Szybcy jak błyskawice

W sobotę wieczorem prawie pięćdziesiątka spragnionych nocnych wrażeń biegaczy na orientację stawiła się na zachodnim skraju Kępy, żeby wziąć udział w drugim etapie nocnej Mili. Trasa w formie sztafety jednoosobowej oraz start masowy dostarczyły dodatkowej porcji atrakcji wszystkim śmiałkom, którym noc nie straszna. Było bardzo szybko i nawet spora ilość zalegającego w lesie mokrego śniegu nie przeszkodziła najlepszym w wykręceniu czasów poniżej 6'/km.
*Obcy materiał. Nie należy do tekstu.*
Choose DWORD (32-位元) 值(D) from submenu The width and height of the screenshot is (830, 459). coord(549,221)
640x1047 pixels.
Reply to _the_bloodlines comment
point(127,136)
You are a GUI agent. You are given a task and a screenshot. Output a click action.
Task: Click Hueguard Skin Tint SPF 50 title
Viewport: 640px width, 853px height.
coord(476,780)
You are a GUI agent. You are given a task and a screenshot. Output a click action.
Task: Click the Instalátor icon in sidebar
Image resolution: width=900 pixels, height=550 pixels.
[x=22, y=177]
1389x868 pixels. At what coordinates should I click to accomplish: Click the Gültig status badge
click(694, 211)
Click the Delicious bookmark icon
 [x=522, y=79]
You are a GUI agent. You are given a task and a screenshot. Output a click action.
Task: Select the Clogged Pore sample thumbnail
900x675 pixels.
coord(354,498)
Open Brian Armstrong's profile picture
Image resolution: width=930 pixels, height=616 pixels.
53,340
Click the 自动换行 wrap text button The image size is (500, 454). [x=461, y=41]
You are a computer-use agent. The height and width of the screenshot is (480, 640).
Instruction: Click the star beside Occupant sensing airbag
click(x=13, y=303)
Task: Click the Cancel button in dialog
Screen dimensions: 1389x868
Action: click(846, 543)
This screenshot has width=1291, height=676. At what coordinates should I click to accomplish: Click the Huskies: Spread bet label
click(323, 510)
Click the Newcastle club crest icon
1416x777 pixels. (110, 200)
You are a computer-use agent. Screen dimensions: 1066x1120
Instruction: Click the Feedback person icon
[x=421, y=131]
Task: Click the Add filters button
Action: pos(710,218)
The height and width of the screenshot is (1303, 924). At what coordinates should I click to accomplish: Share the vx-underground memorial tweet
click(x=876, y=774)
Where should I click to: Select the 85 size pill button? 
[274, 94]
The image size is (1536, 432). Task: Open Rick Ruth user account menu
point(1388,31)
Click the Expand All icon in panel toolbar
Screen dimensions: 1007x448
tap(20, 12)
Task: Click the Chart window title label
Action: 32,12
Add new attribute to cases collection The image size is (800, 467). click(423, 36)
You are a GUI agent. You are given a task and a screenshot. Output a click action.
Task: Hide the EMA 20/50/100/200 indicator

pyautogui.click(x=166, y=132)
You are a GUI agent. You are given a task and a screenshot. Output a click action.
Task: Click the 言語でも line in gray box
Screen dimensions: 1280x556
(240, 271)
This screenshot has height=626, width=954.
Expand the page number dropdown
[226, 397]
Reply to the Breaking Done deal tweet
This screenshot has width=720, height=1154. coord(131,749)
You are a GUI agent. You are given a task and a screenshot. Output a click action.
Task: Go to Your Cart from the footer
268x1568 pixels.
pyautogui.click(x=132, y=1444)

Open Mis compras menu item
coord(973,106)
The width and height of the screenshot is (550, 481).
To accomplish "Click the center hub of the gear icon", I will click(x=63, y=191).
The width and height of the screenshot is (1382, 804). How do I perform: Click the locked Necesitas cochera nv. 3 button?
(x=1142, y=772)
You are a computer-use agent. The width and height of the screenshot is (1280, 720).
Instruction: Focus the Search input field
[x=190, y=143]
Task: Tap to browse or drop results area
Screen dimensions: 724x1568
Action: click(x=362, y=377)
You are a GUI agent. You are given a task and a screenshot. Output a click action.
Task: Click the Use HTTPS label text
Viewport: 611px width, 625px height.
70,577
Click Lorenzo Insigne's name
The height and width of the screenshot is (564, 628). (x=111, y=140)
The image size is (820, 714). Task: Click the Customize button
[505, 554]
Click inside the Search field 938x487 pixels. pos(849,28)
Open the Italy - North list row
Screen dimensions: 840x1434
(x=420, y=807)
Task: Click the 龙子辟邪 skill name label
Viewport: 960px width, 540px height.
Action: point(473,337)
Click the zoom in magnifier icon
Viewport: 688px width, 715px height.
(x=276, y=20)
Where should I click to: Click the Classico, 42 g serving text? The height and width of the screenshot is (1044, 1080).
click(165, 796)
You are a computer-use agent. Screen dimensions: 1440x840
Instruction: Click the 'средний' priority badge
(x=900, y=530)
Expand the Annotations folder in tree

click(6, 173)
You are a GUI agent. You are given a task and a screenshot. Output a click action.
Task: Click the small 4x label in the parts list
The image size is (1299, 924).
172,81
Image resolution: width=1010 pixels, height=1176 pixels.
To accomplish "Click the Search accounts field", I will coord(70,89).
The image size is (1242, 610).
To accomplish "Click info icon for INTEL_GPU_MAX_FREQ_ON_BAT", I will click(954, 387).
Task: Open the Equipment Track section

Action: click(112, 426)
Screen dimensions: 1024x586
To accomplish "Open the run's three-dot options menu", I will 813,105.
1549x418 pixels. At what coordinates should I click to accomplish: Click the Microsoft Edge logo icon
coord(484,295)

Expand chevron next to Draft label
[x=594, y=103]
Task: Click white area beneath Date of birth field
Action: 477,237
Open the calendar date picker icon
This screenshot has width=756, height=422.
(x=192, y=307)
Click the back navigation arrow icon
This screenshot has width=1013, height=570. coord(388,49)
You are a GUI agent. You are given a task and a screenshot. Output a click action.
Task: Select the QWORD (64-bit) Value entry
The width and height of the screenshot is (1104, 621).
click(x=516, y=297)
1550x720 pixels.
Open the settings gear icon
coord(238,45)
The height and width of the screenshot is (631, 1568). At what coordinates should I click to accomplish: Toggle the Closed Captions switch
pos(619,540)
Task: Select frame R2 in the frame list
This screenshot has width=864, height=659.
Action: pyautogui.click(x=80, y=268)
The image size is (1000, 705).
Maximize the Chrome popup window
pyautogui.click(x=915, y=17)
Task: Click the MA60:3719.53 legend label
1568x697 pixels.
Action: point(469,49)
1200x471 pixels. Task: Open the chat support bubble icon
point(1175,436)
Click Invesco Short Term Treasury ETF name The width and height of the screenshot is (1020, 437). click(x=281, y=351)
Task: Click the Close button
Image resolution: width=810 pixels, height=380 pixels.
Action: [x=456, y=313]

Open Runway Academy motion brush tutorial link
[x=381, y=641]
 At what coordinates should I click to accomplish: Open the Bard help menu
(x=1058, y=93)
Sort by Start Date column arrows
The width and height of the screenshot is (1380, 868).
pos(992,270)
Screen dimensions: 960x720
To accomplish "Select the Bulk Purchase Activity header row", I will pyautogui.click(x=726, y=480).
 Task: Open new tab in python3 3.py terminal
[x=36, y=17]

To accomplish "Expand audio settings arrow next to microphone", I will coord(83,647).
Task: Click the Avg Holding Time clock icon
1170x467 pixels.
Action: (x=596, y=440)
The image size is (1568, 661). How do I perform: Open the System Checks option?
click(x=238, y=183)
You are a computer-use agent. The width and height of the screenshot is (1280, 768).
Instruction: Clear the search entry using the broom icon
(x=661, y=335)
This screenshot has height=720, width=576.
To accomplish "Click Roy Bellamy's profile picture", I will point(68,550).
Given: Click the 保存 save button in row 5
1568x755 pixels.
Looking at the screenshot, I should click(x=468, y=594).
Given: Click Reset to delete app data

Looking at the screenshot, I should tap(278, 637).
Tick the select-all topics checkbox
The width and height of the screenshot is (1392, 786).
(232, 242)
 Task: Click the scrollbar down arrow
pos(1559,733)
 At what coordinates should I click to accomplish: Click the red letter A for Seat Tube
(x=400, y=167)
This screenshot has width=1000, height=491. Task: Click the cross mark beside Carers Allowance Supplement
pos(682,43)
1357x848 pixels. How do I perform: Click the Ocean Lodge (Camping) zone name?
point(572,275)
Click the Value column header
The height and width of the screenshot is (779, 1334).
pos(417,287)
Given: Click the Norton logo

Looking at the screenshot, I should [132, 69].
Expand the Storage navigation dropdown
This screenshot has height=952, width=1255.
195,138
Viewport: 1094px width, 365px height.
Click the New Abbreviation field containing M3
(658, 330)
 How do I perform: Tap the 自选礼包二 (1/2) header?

Ich wyczyny można było oglądać on-line na przebiegach zarejestrowanych przez moduły znanego już ze Skorpiona orienTracka. Jeden zawodnik biegał tak szybko, że moduł nie nadążał i trzeba go było później (modułu, a nie zawodnika) szukać w śniegu w ciemnym lesie. Szukanie odbywało się w towarzystwie komputera, więc teraz już wiadomo do czego służy opcja on-line:)

Wyniki i inne gadżety (międzyczasy, zdjęcia, a wkrótce także mapy) są dostępne na stronie cyklu. Kolejna edycja odbędzie się za miesiąc, czyli 23 marca.